BERBAGI MENGENAI "BRIKET BATUBARA"

Pendahuluan
Batubara, sebagai bahan bakar yang kaya zat karbon, merupakan komponen
yang sangat penting didalam energy mix di banyak negara. Amerika Serikat, sebagai
contoh, menggunakan batubara lebih dari 52% untuk menghasilkan tenaga
listriknya, dan menjadikan batubara sebagai bahan bakar utama bagi industri besar
yang menggunakan panas tinggi dalam jumlah banyak (heat-intesive industries)
seperti industri peleburan baja, semen, dan lain-lain. Negara-negara lain seperti
China, Australia, Ceko, dan Yunani, lebih dari 70% tenaga listriknya dihasilkan dari
pembakaran batu bara. Bahkan Polandia dan Afrika Selatan mencapai 95%.

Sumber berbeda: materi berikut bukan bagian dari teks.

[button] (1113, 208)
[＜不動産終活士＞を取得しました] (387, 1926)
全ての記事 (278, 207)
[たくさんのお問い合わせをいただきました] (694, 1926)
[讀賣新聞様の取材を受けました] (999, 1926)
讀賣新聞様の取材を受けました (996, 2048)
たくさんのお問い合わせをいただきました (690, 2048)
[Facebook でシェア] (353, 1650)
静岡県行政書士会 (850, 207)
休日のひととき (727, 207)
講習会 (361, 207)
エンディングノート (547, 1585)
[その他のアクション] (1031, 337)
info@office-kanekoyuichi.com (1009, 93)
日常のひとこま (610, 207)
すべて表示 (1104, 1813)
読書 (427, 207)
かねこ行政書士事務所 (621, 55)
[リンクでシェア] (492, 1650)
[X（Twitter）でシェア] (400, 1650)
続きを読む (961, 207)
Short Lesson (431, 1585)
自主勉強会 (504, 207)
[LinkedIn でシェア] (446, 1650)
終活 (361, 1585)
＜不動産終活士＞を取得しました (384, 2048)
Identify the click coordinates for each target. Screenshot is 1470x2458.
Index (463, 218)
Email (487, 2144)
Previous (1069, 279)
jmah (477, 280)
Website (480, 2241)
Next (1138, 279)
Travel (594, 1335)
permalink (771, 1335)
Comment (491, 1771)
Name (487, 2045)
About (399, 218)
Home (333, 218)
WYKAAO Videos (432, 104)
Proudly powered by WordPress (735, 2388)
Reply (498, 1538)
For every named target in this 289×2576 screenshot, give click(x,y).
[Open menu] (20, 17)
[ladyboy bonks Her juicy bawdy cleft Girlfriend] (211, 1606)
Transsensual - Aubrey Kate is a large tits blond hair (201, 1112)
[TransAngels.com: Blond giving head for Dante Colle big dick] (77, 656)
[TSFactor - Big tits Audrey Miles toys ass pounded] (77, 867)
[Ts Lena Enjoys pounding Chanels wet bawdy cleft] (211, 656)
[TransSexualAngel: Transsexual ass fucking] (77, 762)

Indonesia sendiri, yang memiliki cadangan batu bara cukup besar (lebih dari 57,8
miliar ton), hanya memanfaatkan batubara sekitar 40% (setara 28 juta ton
pertahun) untuk keperluan pembangkit listrik. Sebagai bahan bakar primer,
persentasi penggunaan batubara lebih kecil lagi, yakni sekitar 32 juta ton pertahun,
atau 15% dari total energy-mix nasional.
Peran batubara yang semakin strategis, pada dasarnya tidak terlepas dari
kondisi minyak bumi yang tidak menentu. Ketidakstabilan politik di negara-negara
penghasil minyak, baik akibat internal maupun intervensi dari luar, serta cadangan
yang terus menipis dan permintaan yang terus meningkat, telah mendorong banyak
negara untuk mencari energi lain di luar minyak bumi. Dan jadilah batubara sebagai
sumber energi pilihan utama yang diharapkan mampu menggantikan posisi minyak
bumi. Tidak terlalu sulit diutak-utik karena, baik minyak bumi maupun batu bara,
berasal dari sumber yang sama, yakni karbon (C); minyak bumi berupa karbon cair,
sedangkan batu bara merupakan karbon padat. Sudah barang tentu penggunaan
batubara sebagai bahan bakar padat membutuhkan sentuhan teknologi sehingga
mampu berfungsi sejajar dengan minyak bumi. Terkait dengan hal ini, pemerintah
Amerika Serikat telah menyiapkan anggaran sekitar $200 juta terhitung tahun 2002
hingga 10 tahun ke depan, yang akan digunakan bagi keperluan penelitian dan
pengembangan (litbang) teknologi batubara bersih (clean coal technology) agar
mampu menciptakan sumber energi yang bersih, aman, terjangkau, dan
berkesinambungan. Suatu bukti, dan juga keseriusan negara adidaya, bahwa
racun yang ada pada batubara diyakini dapat dihilangkan, dan menjadikan
batubara sebagai sumber energi yang handal.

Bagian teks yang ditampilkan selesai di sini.